Work to complete ::
Return all of the material, keeping each line exactly as it is.

(Stored data)

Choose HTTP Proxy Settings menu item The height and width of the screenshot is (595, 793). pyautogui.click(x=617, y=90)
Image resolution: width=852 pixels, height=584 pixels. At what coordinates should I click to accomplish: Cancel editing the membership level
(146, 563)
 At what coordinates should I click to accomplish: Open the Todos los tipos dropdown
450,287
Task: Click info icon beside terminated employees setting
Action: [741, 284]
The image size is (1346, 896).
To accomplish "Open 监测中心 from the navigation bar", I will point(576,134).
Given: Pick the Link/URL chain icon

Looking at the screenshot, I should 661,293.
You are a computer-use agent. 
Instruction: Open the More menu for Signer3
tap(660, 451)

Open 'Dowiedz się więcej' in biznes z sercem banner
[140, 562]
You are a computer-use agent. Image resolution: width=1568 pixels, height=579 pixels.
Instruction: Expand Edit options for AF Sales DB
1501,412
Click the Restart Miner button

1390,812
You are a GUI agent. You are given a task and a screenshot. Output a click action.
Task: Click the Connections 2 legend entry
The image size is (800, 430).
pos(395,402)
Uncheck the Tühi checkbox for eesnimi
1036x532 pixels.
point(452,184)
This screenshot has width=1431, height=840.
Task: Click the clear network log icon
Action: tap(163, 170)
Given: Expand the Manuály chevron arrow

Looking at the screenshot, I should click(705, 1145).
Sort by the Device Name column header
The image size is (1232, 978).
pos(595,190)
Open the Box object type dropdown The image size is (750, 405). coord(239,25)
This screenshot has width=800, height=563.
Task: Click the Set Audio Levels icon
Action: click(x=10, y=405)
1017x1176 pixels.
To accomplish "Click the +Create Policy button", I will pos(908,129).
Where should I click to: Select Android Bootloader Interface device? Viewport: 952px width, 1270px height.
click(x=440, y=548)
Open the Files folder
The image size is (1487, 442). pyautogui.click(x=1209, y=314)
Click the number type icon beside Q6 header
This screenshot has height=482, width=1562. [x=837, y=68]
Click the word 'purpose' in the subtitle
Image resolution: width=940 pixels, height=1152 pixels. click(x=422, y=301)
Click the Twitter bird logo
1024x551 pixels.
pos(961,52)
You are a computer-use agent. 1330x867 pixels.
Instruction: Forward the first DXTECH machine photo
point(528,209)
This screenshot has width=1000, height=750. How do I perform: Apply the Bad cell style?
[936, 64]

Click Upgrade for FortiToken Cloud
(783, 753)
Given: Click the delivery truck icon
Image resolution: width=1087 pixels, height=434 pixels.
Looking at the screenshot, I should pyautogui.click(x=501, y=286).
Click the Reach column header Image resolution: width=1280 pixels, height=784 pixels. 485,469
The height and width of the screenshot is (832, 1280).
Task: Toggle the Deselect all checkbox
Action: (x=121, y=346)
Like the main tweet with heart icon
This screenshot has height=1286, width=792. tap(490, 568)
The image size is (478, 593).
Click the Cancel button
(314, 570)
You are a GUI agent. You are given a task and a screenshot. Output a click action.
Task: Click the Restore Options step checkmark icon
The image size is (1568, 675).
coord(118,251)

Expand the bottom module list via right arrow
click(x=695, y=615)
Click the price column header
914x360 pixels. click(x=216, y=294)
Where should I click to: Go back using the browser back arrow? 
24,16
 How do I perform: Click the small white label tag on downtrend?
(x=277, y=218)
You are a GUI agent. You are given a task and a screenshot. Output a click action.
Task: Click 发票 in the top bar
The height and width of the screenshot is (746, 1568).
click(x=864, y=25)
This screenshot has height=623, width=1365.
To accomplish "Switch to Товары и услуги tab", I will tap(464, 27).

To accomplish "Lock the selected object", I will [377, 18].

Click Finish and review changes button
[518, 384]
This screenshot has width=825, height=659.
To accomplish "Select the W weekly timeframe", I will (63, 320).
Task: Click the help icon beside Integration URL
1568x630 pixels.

(End Stored data)

Response for this exercise ::
Choose HTTP Proxy Settings menu item The height and width of the screenshot is (595, 793). pyautogui.click(x=617, y=90)
Image resolution: width=852 pixels, height=584 pixels. At what coordinates should I click to accomplish: Cancel editing the membership level
(146, 563)
 At what coordinates should I click to accomplish: Open the Todos los tipos dropdown
450,287
Task: Click info icon beside terminated employees setting
Action: [741, 284]
The image size is (1346, 896).
To accomplish "Open 监测中心 from the navigation bar", I will point(576,134).
Given: Pick the Link/URL chain icon

Looking at the screenshot, I should 661,293.
You are a computer-use agent. 
Instruction: Open the More menu for Signer3
tap(660, 451)

Open 'Dowiedz się więcej' in biznes z sercem banner
[140, 562]
You are a computer-use agent. Image resolution: width=1568 pixels, height=579 pixels.
Instruction: Expand Edit options for AF Sales DB
1501,412
Click the Restart Miner button

1390,812
You are a GUI agent. You are given a task and a screenshot. Output a click action.
Task: Click the Connections 2 legend entry
The image size is (800, 430).
pos(395,402)
Uncheck the Tühi checkbox for eesnimi
1036x532 pixels.
point(452,184)
This screenshot has width=1431, height=840.
Task: Click the clear network log icon
Action: tap(163, 170)
Given: Expand the Manuály chevron arrow

Looking at the screenshot, I should click(705, 1145).
Sort by the Device Name column header
The image size is (1232, 978).
pos(595,190)
Open the Box object type dropdown The image size is (750, 405). coord(239,25)
This screenshot has width=800, height=563.
Task: Click the Set Audio Levels icon
Action: click(x=10, y=405)
1017x1176 pixels.
To accomplish "Click the +Create Policy button", I will pos(908,129).
Where should I click to: Select Android Bootloader Interface device? Viewport: 952px width, 1270px height.
click(x=440, y=548)
Open the Files folder
The image size is (1487, 442). pyautogui.click(x=1209, y=314)
Click the number type icon beside Q6 header
This screenshot has height=482, width=1562. [x=837, y=68]
Click the word 'purpose' in the subtitle
Image resolution: width=940 pixels, height=1152 pixels. click(x=422, y=301)
Click the Twitter bird logo
1024x551 pixels.
pos(961,52)
You are a computer-use agent. 1330x867 pixels.
Instruction: Forward the first DXTECH machine photo
point(528,209)
This screenshot has width=1000, height=750. How do I perform: Apply the Bad cell style?
[936, 64]

Click Upgrade for FortiToken Cloud
(783, 753)
Given: Click the delivery truck icon
Image resolution: width=1087 pixels, height=434 pixels.
Looking at the screenshot, I should pyautogui.click(x=501, y=286).
Click the Reach column header Image resolution: width=1280 pixels, height=784 pixels. 485,469
The height and width of the screenshot is (832, 1280).
Task: Toggle the Deselect all checkbox
Action: (x=121, y=346)
Like the main tweet with heart icon
This screenshot has height=1286, width=792. tap(490, 568)
The image size is (478, 593).
Click the Cancel button
(314, 570)
You are a GUI agent. You are given a task and a screenshot. Output a click action.
Task: Click the Restore Options step checkmark icon
The image size is (1568, 675).
coord(118,251)

Expand the bottom module list via right arrow
click(x=695, y=615)
Click the price column header
914x360 pixels. click(x=216, y=294)
Where should I click to: Go back using the browser back arrow? 
24,16
 How do I perform: Click the small white label tag on downtrend?
(x=277, y=218)
You are a GUI agent. You are given a task and a screenshot. Output a click action.
Task: Click 发票 in the top bar
The height and width of the screenshot is (746, 1568).
click(x=864, y=25)
This screenshot has height=623, width=1365.
To accomplish "Switch to Товары и услуги tab", I will tap(464, 27).

To accomplish "Lock the selected object", I will [377, 18].

Click Finish and review changes button
[518, 384]
This screenshot has width=825, height=659.
To accomplish "Select the W weekly timeframe", I will (63, 320).
Task: Click the help icon beside Integration URL
1568x630 pixels.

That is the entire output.